## Bagian Latihan
[1] Jawab pertanyaan berikut dari teks sejarah minyak bumi, dengan tanda huruf yang sama pada setiap jawaban.
(a) Siapa yang menggunakan minyak bumi untuk memerangi armada Portugis?
(b) Di mana pemboran pencarian minyak bumi pertama dilakukan pada tahun 1871?
(c) Siapa nama pengusaha asal Belanda yang melakukan pemboran itu?
[2] Tolong lanjutkan teks sejarah minyak bumi mulai setelah kalimat terakhirnya.

## Kutipan Teks
-- -- --

A. Perkembangan Industri Minyak Sebelum Perang Kemerdekaan
Minyak bumi telah dikenal rakyat Indonesia sejak abad pertengahan, misalnya penggunaan minyak bumi oleh orang Aceh untuk memerangi armada Portugis. Industri minyak bumi modern di Indonesia dimulai pada tahun 1871 yaitu usaha pemboran pencarian minyak bumi untuk yang pertama kali di Desa Maja, Majalengka, Jawa Barat, oleh seorang pengusaha asal Belanda bernama Jan Reerink. Namun usaha pemboran yang dilakukan di dekat suatu rembasan akhirnya mengalami kegagalan.

-- -- --

## Data yang Ditampilkan
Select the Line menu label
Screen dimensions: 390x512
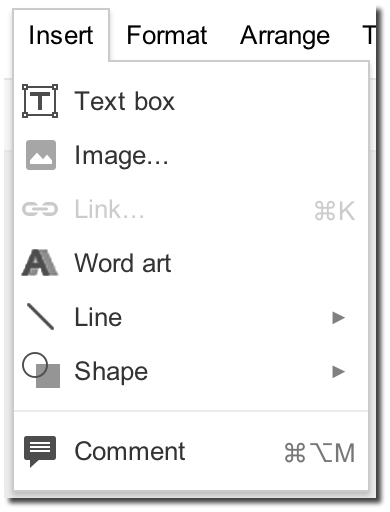pos(98,317)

-- -- --

## Jawaban Tugas
[1]
(a) Orang Aceh.
(b) Di Desa Maja, Majalengka, Jawa Barat.
(c) Jan Reerink.

[2]
Penemuan sumber minyak yang pertama di Indonesia ialah pada tahun 1883, yaitu dengan ditemukannya lapangan minyak Telaga Tiga dan Telaga Said di dekat Pangkalan Brandan di Sumatera Utara oleh seorang Belanda bernama A.G Zeijlker. Penemuan ini disusul oleh penemuan lain, yaitu lapangan minyak di Pangkalan Brandan dan Telaga Tunggal. Pada waktu yang bersamaan juga ditemukan lapangan minyak Ledok di Cepu, Jawa Tengah. Minyak hitam di dekat Muara Enim di Sumatera Selatan, dan Riam Kiwa di daerah Sanga-Sanga di Kalimantan. Penemuan sumber minyak Telaga Said oleh A.G Zeijlker merupakan modal pertama bagi berdirinya suatu perusaaan yang dewasa ini dikenal dengan nama Shell.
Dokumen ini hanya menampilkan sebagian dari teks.